START PROVIDED RECORDS
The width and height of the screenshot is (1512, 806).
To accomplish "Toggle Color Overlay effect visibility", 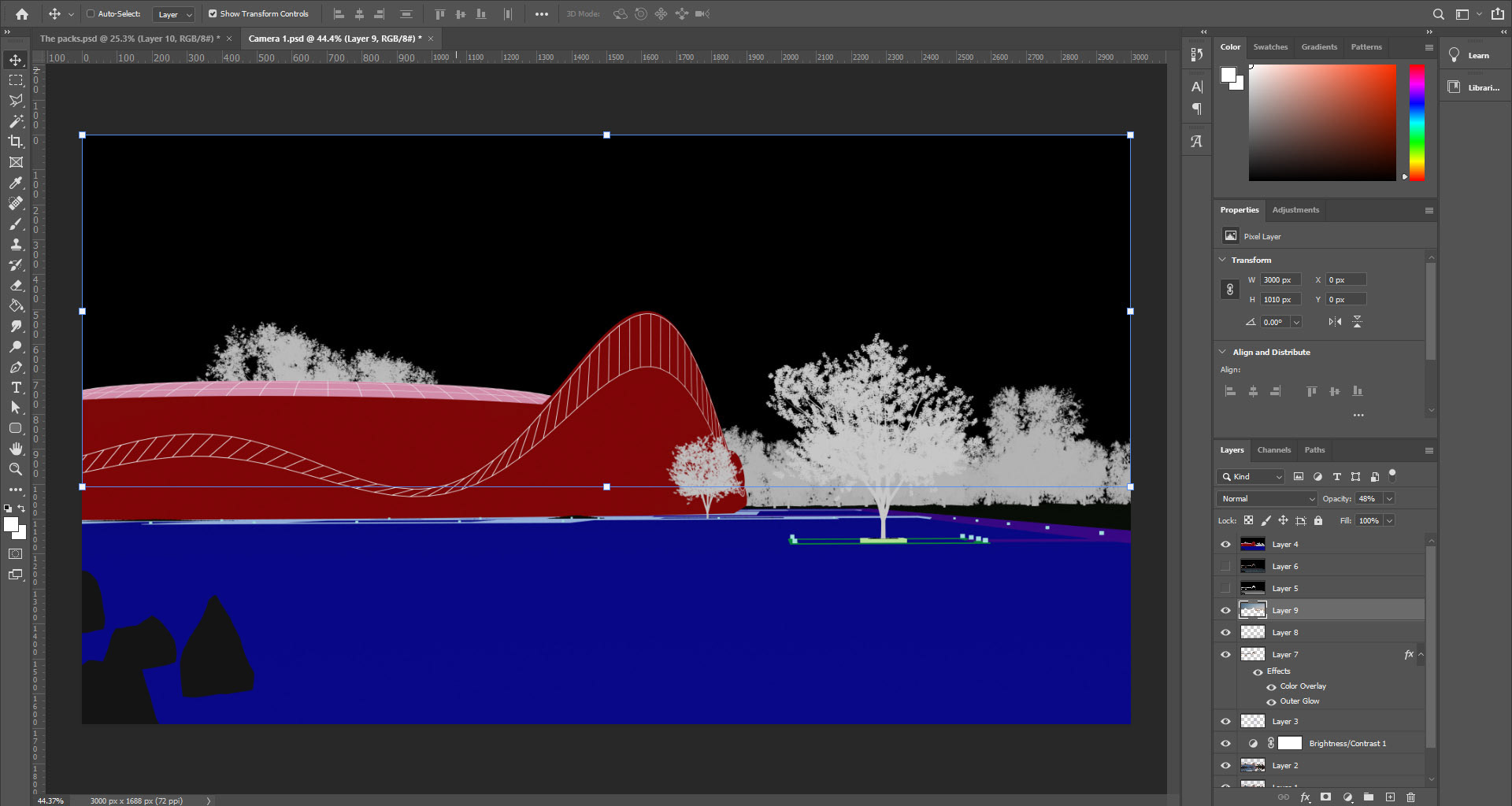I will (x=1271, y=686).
END PROVIDED RECORDS
START PROVIDED RECORDS
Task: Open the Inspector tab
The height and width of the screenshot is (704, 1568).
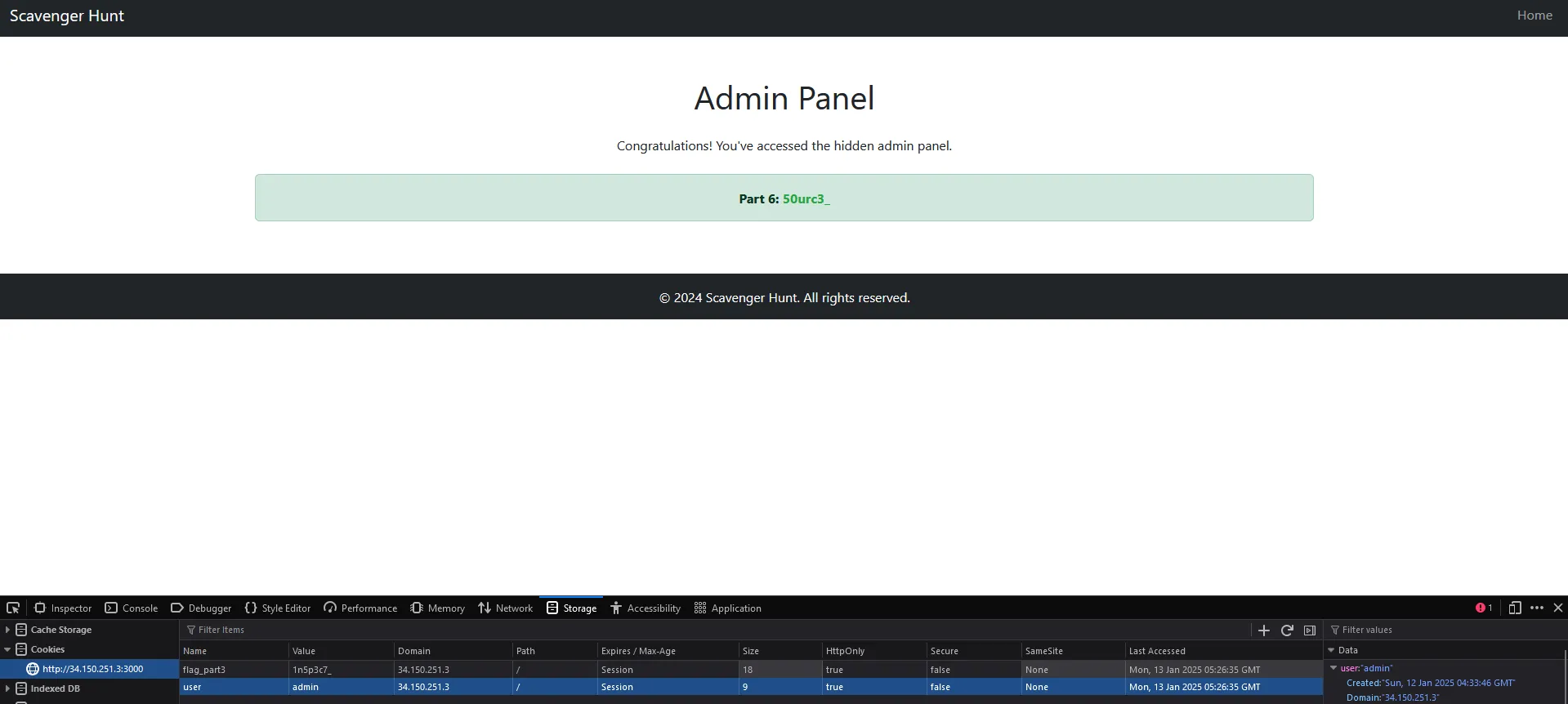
END PROVIDED RECORDS
START PROVIDED RECORDS
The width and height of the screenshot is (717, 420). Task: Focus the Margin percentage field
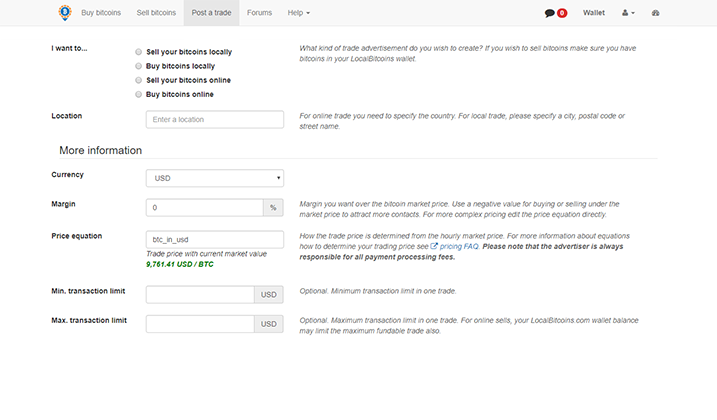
END PROVIDED RECORDS
[PROBLEM DETAILS]
Rewrite the data from the line containing "Task: Open the Inspector tab" to the line containing "The height and" as a numbered list, omitting any blank lines.

[OUTPUT]
1. Task: Open the Inspector tab
2. The height and width of the screenshot is (704, 1568).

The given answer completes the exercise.